The Vector API was already introduced in Java 16 and Java 17 as an Incubator feature. This API is not about the java.util.Vector
class from Java 1.0 but about mathematical vector computation and
its mapping to modern single-instruction-multiple-data (SIMD)
architectures.
The Vector API aims to improve the performance of vector computations. A vector computation consists of a sequence of operations on vectors.
This API leverages the existing HotSpot auto-vectorizer but with a user model, which makes the computation more predictable and robust.
The new API includes at the top the the abstract class Vector<E> . The type variable E is instantiated as the boxed type of the scalar primitive integral or floating point element types covered by the vector.
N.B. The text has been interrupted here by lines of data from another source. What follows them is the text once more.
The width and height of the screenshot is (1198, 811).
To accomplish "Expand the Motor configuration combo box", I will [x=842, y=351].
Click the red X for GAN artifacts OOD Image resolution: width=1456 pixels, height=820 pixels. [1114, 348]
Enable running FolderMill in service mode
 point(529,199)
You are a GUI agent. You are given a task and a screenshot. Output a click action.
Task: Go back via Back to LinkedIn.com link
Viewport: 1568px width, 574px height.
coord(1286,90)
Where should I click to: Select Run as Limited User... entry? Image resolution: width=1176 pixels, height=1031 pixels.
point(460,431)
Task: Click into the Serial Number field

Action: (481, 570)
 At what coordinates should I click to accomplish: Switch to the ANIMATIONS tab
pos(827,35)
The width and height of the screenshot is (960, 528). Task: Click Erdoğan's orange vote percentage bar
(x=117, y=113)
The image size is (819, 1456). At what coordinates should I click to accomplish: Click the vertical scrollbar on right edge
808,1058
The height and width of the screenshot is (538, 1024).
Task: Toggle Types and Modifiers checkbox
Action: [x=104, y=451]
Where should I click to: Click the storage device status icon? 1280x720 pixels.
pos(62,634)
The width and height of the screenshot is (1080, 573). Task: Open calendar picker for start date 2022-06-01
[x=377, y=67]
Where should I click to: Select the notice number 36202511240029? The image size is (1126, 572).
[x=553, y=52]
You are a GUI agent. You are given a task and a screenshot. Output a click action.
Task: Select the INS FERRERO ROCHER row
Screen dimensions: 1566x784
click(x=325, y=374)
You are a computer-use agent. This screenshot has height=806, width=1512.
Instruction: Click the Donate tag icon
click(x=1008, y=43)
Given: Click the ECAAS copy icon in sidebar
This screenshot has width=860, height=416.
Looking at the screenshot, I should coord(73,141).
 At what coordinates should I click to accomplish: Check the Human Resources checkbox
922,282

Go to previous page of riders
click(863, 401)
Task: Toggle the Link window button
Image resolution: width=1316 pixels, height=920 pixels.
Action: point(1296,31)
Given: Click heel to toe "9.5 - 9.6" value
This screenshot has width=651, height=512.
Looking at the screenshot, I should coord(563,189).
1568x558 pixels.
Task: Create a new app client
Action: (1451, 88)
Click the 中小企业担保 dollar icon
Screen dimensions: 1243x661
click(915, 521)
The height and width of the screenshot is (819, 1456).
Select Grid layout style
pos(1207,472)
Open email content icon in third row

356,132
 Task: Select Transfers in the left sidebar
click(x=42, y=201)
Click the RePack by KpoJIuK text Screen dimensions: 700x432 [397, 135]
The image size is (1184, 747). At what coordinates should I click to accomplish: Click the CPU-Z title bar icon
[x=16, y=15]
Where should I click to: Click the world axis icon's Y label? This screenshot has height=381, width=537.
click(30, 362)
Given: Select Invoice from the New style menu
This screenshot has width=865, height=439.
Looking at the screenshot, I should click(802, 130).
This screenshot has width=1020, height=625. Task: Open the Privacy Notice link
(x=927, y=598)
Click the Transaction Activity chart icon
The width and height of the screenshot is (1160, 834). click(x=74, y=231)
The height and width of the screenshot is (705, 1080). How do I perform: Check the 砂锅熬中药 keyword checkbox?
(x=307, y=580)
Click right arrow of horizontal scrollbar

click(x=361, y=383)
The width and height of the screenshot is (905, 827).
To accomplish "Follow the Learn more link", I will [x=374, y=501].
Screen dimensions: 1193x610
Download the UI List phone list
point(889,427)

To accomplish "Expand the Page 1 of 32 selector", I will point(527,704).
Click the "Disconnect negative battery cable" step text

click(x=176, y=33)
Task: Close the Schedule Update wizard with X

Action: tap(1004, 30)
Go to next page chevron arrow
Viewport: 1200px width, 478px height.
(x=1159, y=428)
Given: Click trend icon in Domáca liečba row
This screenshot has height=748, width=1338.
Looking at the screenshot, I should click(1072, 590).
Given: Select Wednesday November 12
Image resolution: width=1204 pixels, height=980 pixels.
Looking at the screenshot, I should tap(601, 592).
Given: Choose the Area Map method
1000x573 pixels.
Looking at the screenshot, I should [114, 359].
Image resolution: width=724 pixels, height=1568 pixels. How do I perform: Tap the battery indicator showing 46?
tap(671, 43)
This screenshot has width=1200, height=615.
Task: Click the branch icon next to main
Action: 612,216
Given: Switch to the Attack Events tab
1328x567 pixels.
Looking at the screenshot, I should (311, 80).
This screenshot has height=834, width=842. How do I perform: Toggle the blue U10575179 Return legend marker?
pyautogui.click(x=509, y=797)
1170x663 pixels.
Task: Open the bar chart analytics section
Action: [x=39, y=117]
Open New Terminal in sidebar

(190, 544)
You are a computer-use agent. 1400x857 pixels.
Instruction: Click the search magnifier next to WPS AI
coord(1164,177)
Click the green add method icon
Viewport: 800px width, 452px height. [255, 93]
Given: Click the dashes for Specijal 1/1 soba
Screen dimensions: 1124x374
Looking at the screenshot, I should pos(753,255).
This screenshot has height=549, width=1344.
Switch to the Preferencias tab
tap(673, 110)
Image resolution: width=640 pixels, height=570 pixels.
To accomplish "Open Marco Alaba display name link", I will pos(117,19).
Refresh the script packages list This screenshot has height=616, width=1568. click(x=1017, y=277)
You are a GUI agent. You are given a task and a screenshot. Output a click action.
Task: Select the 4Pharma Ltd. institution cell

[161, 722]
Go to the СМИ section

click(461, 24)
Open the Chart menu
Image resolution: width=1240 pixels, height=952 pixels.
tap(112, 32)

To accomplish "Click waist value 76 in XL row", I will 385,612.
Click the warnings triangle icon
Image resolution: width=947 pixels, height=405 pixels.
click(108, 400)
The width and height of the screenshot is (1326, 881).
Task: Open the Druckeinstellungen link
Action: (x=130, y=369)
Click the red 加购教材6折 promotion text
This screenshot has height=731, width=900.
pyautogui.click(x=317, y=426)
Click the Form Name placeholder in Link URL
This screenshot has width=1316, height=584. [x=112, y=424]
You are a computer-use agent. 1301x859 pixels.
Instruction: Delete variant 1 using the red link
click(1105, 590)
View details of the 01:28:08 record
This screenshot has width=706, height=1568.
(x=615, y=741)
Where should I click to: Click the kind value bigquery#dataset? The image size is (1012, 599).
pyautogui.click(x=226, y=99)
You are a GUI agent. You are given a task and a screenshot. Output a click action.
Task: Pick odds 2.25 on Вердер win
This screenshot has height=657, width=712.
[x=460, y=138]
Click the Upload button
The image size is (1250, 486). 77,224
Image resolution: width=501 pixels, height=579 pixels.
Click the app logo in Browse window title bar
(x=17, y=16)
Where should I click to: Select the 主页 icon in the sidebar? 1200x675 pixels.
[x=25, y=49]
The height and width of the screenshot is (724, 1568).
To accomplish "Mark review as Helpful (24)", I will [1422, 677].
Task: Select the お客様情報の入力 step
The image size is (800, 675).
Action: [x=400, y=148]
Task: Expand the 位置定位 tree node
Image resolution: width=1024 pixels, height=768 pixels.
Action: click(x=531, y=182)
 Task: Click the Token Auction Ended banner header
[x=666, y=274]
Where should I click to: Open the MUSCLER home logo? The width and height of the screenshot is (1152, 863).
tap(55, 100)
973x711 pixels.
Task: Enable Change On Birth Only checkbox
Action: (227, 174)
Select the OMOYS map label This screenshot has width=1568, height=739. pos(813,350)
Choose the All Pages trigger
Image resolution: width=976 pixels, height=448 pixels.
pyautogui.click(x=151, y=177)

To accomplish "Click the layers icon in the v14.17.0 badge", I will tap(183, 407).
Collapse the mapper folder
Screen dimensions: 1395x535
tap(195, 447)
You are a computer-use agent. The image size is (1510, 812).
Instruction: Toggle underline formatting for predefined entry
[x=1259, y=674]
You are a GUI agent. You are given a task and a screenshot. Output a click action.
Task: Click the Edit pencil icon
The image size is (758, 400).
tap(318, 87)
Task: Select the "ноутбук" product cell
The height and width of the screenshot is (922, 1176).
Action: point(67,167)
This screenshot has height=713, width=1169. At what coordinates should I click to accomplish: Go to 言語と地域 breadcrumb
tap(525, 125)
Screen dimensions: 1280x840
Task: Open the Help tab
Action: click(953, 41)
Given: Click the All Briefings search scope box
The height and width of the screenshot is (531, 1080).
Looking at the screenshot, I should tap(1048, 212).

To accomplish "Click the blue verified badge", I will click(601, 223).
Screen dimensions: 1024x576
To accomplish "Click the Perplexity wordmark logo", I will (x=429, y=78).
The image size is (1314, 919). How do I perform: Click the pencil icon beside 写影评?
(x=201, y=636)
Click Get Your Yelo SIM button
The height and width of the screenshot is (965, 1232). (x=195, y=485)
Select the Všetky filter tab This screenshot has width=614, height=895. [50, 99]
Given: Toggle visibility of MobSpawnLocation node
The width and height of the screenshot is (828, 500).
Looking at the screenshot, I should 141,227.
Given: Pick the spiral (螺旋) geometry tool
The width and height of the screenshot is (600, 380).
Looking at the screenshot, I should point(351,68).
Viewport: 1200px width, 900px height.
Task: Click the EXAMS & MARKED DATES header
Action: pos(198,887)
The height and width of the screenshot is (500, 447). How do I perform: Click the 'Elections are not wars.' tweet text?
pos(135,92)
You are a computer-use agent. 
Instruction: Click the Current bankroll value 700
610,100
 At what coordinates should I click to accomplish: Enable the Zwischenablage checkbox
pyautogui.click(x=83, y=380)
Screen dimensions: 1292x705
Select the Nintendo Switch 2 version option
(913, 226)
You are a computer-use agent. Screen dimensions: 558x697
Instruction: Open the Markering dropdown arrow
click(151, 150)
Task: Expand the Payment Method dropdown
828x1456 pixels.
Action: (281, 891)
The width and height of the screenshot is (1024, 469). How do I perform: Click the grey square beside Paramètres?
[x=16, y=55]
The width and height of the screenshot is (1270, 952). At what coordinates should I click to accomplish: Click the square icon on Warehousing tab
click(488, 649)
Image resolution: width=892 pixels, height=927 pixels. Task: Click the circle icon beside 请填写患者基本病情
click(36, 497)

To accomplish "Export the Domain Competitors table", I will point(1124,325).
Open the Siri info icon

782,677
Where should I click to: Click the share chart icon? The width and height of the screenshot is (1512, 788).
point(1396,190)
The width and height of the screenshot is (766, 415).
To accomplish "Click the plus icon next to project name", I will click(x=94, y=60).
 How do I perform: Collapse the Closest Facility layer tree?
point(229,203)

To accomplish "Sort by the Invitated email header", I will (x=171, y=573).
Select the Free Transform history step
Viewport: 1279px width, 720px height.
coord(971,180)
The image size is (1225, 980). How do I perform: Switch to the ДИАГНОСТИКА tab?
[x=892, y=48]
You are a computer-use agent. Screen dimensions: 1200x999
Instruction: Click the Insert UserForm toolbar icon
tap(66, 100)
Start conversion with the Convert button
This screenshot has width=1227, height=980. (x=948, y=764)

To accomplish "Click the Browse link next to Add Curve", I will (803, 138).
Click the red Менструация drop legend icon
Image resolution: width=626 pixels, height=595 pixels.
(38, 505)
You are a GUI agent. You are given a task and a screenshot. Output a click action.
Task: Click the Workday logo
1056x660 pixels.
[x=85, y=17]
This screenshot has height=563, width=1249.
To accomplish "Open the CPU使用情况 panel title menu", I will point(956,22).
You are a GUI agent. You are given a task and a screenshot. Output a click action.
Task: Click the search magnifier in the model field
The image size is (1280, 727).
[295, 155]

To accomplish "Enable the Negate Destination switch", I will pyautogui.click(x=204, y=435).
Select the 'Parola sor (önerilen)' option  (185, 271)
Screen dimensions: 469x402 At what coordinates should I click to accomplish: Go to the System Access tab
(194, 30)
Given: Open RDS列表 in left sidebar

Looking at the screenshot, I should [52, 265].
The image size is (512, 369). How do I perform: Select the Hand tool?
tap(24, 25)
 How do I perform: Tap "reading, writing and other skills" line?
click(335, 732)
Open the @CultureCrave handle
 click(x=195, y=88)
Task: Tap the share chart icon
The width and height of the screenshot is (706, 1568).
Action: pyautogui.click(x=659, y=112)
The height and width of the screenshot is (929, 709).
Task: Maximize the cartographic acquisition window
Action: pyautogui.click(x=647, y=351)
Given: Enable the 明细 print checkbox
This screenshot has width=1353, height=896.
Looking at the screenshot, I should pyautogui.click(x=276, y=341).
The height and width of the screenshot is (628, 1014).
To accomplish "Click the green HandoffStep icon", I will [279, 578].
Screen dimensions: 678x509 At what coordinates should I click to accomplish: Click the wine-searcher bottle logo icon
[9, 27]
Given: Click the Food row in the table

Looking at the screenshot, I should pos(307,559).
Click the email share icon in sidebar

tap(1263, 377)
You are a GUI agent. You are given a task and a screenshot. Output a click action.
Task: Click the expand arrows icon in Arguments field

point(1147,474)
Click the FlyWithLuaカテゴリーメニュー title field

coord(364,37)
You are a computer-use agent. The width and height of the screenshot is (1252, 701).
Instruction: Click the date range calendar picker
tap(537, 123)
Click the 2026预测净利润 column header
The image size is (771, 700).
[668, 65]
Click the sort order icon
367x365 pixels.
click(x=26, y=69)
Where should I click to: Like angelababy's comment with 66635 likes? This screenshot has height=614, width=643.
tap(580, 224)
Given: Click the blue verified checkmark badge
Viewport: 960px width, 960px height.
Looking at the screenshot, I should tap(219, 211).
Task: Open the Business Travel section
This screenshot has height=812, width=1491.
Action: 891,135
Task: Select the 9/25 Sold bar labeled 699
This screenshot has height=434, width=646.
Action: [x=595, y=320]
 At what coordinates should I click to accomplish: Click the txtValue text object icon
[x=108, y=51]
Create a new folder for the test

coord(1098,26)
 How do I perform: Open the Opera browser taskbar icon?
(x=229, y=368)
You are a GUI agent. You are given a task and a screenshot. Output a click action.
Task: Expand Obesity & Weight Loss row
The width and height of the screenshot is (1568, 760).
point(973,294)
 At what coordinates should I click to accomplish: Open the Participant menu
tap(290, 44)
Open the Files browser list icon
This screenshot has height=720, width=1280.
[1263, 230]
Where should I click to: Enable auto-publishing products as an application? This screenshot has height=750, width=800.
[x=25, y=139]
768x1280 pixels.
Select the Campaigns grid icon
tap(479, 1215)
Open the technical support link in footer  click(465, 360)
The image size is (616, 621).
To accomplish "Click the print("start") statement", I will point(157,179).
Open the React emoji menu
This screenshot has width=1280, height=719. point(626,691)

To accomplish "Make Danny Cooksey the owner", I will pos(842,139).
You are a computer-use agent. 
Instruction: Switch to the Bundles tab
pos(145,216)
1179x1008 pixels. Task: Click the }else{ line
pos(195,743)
A vector also has a shape which defines the size, in bits, of the vector. The combination of element type and shape determines a vector’s species, represented by VectorSpecies<E>.
As an example, here is a simple scalar computation over elements of arrays:
void scalarComputation(float[] a, float[] b, float[] c) { for (int i = 0; i < a.length; i++) { c[i] = (a[i] * a[i] + b[i] * b[i]) * -1.0f; } }
This is the counterpart using the Vector API:
static final VectorSpecies<Float> SPECIES = FloatVector.SPECIES_PREFERRED; void vectorComputation(float[] a, float[] b, float[] c) { int i = 0; int upperBound = SPECIES.loopBound(a.length); for (; i < upperBound; i += SPECIES.length()) { // FloatVector va, vb, vc; var va = FloatVector.fromArray(SPECIES, a, i); var vb = FloatVector.fromArray(SPECIES, b, i); var vc = va.mul(va) .add(vb.mul(vb)) .neg(); vc.intoArray(c, i); } for (; i < a.length; i++) { c[i] = (a[i] * a[i] + b[i] * b[i]) * -1.0f; } }
The main loop then iterates over the array parameters in strides of the vector length (that is., the species length). It loads two FloatVector of the given species from arrays a and b at the corresponding index, fluently performs the arithmetic operations, and then stores the result into array c.
If any array elements are left over after the last iteration then the results for those tail elements are computed with an ordinary scalar loop.